With frequent testing, cattle producers can catch the disease soon after it's transmitted to cattle from wildlife such as elk, which in turn protects against infections spreading unchecked within livestock herds, Zaluski said.

All of the animals that were infected had received vaccinations. While the vaccinations don't protect animals from initial exposure, they can prevent miscarriages that serve to spread brucellosis when other animals come into contact with an aborted fetus.

"We've succeeded in limiting transmissions with a herd, but unfortunately you aren't able to entirely prevent infections," he said.

The infected bull from Park County was killed Sept. 23 so tissue samples could be taken after a positive field test. Brucellosis tests on animals from adjacent herds are underway in Madison and Park counties.

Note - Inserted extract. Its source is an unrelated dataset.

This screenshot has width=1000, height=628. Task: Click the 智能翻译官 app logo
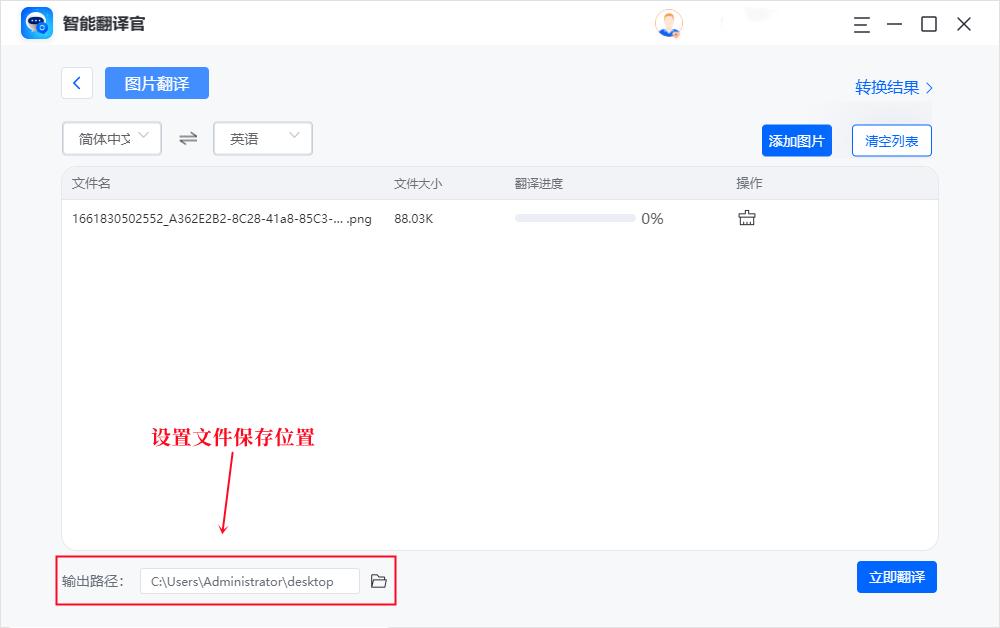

The new testing rules in Texas came partially in response to a brucellosis case that occurred there in 2011. State Veterinarian Dee Ellis said in announcing the rules that Texas "must remain vigilant in monitoring for new incursions of brucellosis and protecting the state's agriculture industry from possible threats."

The number of cattle exported from the three Yellowstone states to Texas is relatively small. Montana, for example, exports only about 6,000 breeding cattle to Texas annually.

But Zaluski said the Texas rule could set a precedent for other states because it discredits efforts by Montana ranchers and animal health authorities to effectively manage the disease.